Os primeiros a chegar foram os palhaços cantores dos Tutores do Riso, que percorreram os quartos tocando violão e acordeão. Pacientes acompanhavam as músicas com palmas, balanços do corpo e até dançando. Outros apenas com o olhar emocionado de quem não consegue se expressar de outra maneira. “Eles trazem felicidade para aquelas pessoas que precisam sorrir. É maravilhoso”, avaliou Eliane Derio Pedroso, que aguardava o marido sair de cirurgia.

O enfermeiro Irajá de Poli, idealizador dos Tutores do Riso, explicou que a ideia surgiu pela sua vivência com pacientes. “A humanização, o lúdico, com música, faz sorrir e melhora o tratamento. A gente não lida com a patologia, lida com o humano. A troca de energia que a gente tem é muito intensa”, declarou Irajá, que mantém o grupo há quatro anos. Os palhaços voluntários fazem oficinas para melhorar a atuação.

Os músculos não envolvidos no riso tendem a relaxar, durante a risada. A endorfina, liberada durante o riso, melhora a circulação e as defesas do organismo, além de aumentar a capacidade de resistir à dor.

Conforto

Também foi promovido culto ecumênico para pacientes e familiares. A pastora Vera Maria Immich, da igreja luterana, conduziu a celebração, acompanhada da mezzo-soprano e tecladista Babete Mannich. “Cultivamos a espiritualidade, tão importante em momentos de fragilidade, como os que passam quem está enfermo”, comentou Vera. Estudos científicos demostram que a fé ajuda na recuperação do paciente.

Em seguida, foi a vez dos cães da organização não governamental Amigo Bicho levar alegria e descontração aos idosos. Os animais foram levados para o jardim do hospital, onde pacientes puderam brincar com eles. “Ao passar pelos corredores, já percebemos mudança. A alegria dos animais vai contagiando.
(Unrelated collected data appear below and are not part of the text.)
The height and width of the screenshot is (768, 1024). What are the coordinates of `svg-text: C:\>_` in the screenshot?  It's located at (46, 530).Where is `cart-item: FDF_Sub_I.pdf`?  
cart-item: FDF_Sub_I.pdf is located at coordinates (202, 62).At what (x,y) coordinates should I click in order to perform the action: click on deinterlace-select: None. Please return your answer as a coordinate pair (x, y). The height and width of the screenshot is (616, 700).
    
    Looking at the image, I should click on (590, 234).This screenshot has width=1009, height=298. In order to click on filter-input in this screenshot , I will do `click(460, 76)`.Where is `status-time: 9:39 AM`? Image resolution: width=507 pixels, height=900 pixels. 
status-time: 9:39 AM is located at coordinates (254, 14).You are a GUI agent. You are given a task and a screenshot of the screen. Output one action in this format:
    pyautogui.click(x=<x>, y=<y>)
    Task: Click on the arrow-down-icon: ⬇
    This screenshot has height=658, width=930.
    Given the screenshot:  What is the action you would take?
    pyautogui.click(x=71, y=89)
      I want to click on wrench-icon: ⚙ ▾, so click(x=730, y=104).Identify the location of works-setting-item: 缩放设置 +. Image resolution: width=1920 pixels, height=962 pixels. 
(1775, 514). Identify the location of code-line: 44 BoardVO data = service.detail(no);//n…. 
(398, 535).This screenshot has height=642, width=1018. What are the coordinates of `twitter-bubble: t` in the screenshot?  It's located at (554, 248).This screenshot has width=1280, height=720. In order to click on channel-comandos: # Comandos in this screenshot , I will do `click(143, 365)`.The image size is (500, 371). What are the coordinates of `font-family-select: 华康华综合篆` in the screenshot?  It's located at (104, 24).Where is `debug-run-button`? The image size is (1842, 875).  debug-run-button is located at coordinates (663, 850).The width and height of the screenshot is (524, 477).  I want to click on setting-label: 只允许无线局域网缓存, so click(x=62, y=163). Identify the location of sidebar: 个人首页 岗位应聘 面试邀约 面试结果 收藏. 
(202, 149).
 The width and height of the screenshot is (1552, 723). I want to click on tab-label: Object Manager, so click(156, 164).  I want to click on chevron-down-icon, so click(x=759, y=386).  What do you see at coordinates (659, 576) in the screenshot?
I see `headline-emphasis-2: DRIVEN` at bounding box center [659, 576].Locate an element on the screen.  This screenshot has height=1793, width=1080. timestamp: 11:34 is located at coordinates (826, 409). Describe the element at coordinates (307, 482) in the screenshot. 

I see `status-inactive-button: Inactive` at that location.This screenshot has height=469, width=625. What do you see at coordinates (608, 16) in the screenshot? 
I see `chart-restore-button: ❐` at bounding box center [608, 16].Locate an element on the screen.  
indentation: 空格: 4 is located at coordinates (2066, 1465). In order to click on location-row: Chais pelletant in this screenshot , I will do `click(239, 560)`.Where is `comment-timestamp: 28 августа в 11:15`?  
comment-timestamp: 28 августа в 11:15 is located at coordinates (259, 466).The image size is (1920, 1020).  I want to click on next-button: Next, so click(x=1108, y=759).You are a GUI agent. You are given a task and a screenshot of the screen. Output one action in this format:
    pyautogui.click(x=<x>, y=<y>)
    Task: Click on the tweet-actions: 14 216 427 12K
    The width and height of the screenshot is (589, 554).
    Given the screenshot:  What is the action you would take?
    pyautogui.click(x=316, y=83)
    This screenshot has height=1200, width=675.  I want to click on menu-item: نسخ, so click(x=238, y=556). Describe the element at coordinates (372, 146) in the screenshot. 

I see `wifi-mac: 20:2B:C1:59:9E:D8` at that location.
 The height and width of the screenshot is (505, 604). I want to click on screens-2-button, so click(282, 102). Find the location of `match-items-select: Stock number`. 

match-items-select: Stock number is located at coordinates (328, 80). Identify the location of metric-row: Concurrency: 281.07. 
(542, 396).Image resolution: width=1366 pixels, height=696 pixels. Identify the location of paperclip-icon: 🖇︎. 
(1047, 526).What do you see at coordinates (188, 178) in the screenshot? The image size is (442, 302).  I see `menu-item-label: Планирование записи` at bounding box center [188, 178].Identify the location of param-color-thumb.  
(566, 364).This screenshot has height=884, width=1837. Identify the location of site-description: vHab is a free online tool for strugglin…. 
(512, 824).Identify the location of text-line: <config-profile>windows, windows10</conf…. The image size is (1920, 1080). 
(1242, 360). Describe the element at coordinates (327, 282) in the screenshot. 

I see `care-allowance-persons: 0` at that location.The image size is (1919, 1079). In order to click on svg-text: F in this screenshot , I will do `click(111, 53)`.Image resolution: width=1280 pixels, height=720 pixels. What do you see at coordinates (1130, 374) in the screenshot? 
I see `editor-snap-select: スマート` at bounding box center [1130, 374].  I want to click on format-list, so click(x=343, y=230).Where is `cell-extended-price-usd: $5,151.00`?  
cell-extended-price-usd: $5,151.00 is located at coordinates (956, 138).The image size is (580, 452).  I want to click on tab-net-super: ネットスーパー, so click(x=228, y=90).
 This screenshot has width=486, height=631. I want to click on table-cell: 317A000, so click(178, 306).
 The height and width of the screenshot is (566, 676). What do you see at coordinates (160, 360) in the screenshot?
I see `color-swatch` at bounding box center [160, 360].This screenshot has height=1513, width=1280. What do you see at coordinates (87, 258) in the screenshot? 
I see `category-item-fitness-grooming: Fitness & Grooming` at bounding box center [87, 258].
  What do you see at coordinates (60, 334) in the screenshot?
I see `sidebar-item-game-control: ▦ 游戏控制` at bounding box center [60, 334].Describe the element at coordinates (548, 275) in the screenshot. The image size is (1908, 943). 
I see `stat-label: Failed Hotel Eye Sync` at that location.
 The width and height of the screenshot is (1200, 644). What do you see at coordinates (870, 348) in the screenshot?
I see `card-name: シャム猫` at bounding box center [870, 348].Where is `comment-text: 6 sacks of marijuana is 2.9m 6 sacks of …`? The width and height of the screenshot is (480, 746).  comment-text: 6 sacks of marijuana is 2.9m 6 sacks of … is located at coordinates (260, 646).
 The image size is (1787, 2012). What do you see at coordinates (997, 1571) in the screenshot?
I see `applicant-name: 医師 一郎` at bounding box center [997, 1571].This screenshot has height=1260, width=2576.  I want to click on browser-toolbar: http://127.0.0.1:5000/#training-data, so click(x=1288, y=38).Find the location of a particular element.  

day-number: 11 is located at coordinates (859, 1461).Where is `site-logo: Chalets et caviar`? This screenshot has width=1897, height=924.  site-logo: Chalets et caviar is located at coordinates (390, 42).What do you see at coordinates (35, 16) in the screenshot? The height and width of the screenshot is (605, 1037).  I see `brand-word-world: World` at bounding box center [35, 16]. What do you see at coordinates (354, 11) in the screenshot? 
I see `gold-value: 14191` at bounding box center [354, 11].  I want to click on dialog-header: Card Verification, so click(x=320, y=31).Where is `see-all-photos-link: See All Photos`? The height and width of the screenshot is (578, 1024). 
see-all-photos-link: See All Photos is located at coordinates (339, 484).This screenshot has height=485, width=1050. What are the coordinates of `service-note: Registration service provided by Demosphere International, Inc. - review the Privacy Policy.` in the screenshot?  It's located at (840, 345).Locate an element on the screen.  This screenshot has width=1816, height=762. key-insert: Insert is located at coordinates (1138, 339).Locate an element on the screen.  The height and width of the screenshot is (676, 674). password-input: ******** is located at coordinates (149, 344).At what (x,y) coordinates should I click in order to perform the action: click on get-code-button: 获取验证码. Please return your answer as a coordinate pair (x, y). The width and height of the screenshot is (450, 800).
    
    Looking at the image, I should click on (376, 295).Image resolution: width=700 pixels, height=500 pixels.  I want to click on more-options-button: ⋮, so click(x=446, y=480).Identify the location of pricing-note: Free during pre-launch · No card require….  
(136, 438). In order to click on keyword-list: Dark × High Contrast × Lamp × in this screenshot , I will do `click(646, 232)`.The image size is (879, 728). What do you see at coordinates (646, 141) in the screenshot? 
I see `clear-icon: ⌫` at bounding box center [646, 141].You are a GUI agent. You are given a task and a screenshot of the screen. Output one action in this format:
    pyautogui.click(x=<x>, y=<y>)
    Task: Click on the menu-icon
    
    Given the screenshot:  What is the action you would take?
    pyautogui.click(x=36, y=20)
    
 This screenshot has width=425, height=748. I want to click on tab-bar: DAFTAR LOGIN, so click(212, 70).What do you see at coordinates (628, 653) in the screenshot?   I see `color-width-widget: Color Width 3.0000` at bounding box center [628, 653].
Estão trazendo amor”, disse Marisa M. Ayres, que participa da ong.

A veterinária Tami Gormanns, também do Amigo Bicho, explicou que os cachorros têm o comportamento avaliado, para ver se são aptos à atividade. Eles são vacinados e desinfectados. Antes de entrar no hospital têm as patas higienizadas. Pacientes que não puderam sair dos leitos também receberam a visita canina.

A psicóloga Denise Ribas Jamus, responsável pelo setor de psicologia do hospital, afirma que tanto as atividades dos Tutores do Riso quanto as do Amigo Bicho são importantes no tratamento dos doentes. “São momentos que fazem esquecer da dor, eles se descontraem e mudam o foco da doença. Isso é muito positivo, pois percebemos melhora na disposição de muitos pacientes”, comentou.